Selon l’article R121-1 du code des procédures civiles d’exécution, le juge de l’exécution ne peut ni modifier le dispositif de la décision de justice qui sert de fondement aux poursuites, ni en suspendre l’exécution.
En l’espèce, il ressort de ce qui précède que la société SEQENS dispose d’un titre exécutoire à l’encontre de M. [S] [W] qui lui permettait de faire procéder à une saisie-attribution sur les comptes bancaires de ce dernier.
Il convient donc de rejeter la demande d’expertise dont l’effet recherché est de remettre en cause le titre exécutoire.
Sur les demandes accessoires
Sur les dépens
Aux termes de l’article 696 du code de procédure civile, la partie perdante est condamnée aux dépens, à moins que le juge, par décision motivée, n’en mette la totalité ou une fraction à la charge d’une autre partie.
En l’espèce, il convient de mettre les dépens à la charge de M. [S] [W], dépens dont le recouvrement sera effectué par Me CATTONI, avocat à la cour, conformément aux dispositions de l’article 699 du code de procédure civile.

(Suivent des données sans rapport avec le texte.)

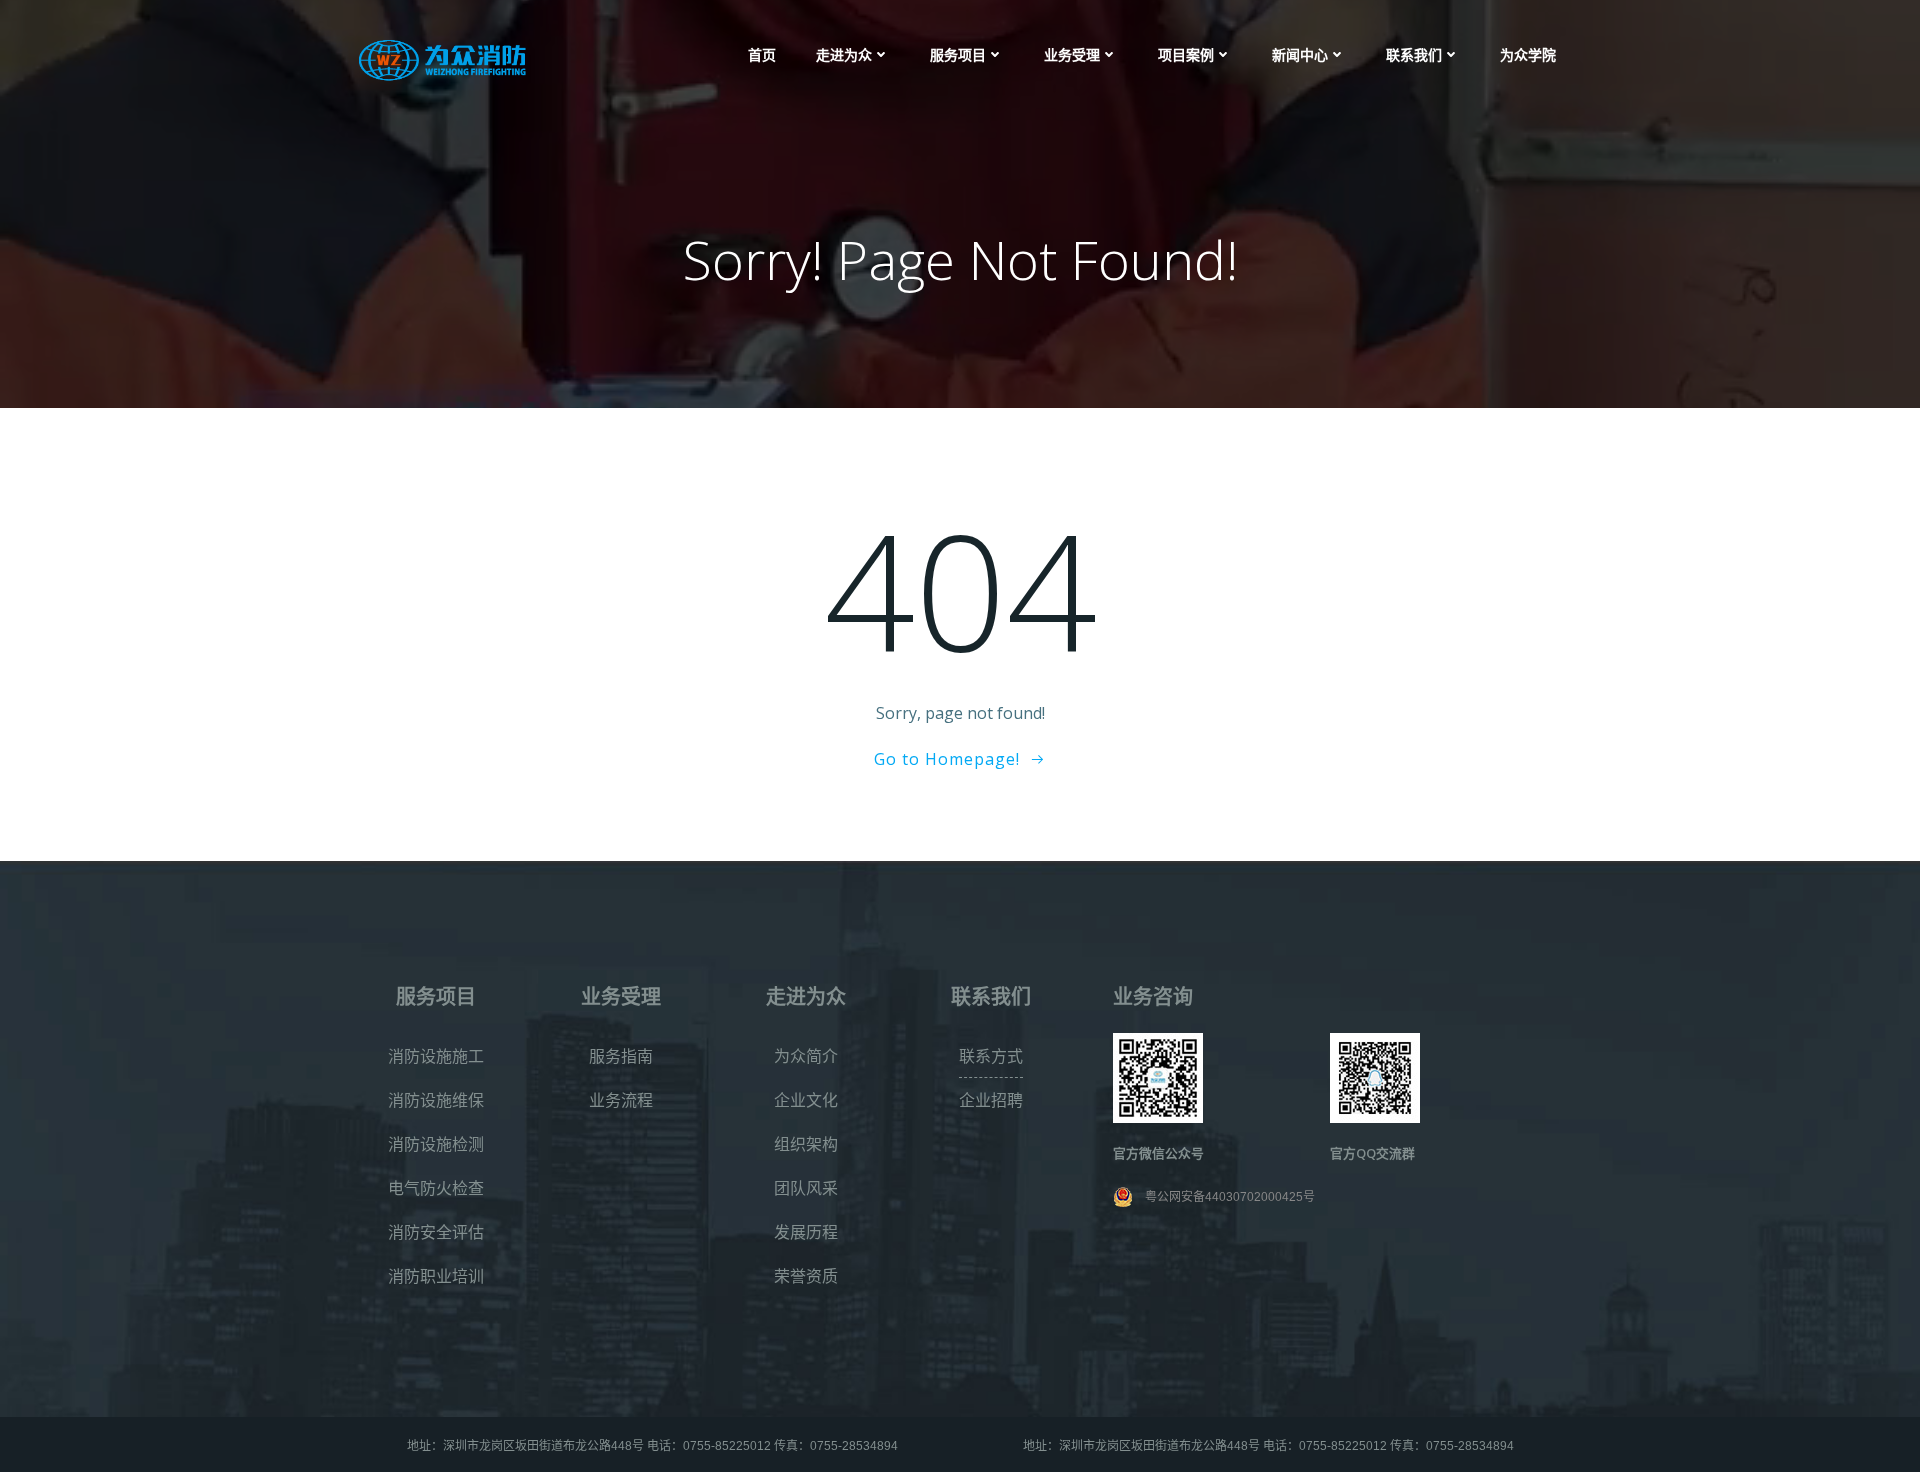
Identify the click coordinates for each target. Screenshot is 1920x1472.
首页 (762, 54)
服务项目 (958, 54)
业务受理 (1072, 54)
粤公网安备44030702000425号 (1230, 1197)
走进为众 (844, 54)
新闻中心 (1300, 54)
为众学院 (1528, 54)
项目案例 (1186, 54)
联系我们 (1414, 54)
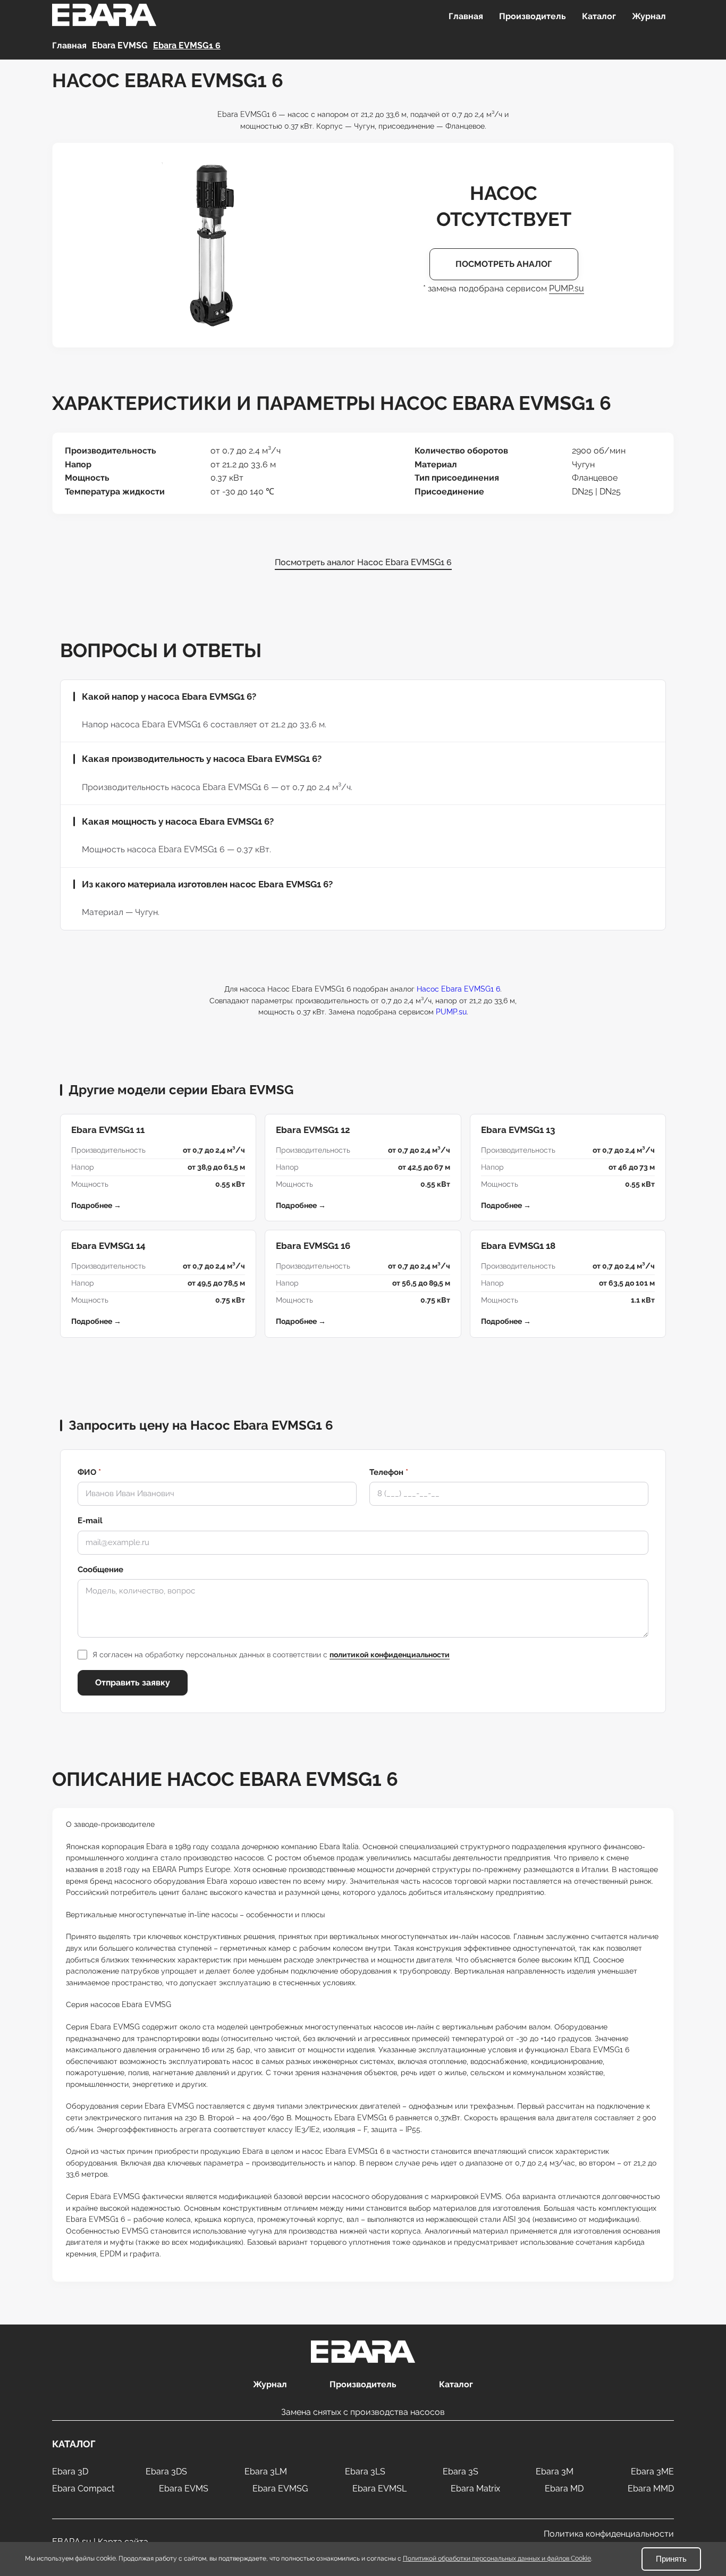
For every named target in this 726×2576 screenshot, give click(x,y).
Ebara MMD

Sur les frais irrépétibles
Aux termes du 1° de l’article 700 du code de procédure civile, le juge condamne la partie tenue aux dépens ou qui perd son procès à payer à l’autre partie la somme qu’il détermine, au titre des frais exposés et non compris dans les dépens. Dans tous les cas, le juge tient compte de l’équité ou de la situation économique de la partie condamnée. Il peut, même d’office, pour des raisons tirées des mêmes considérations, dire qu’il n’y a pas lieu à ces condamnations.
M. [S] [W], condamné aux dépens, sera tenu de verser à la société SEQENS une indemnité que l’équité commande de fixer à la somme de 1000 euros.
PAR CES MOTIFS
La juge de l’exécution, statuant après débats en audience publique, par mise à disposition au greffe, par jugement contradictoire et en premier ressort,
CONSTATE le désistement de la société SEQENS de sa demande de nullité de l’assignation du 10 juin 2025,
REJETTE les demandes de nullité et de mainlevée de la saisie-attribution en date du 5 mai 2025,
REJETTE la demande de restitution des sommes saisies le 5 mai 2025 et de toute nouvelle saisie postérieure à l’assignation,
REJETTE les demandes indemnitaires de M. [S] [W],
REJETTE la demande d’expertise formée par M. [S] [W],
MET les dépens à la charge de M. [S] [W], dépens dont le recouvrement sera effectué par Me CATTONI, avocat à la cour, conformément aux dispositions de l’article 699 du code de procédure civile ,
CONDAMNE M. [S] [W] à payer à la société SEQENS la somme de 1000 euros au titre de l’article 700 du code de procédure civile,
DÉBOUTE les parties de leurs demandes plus amples ou contraires.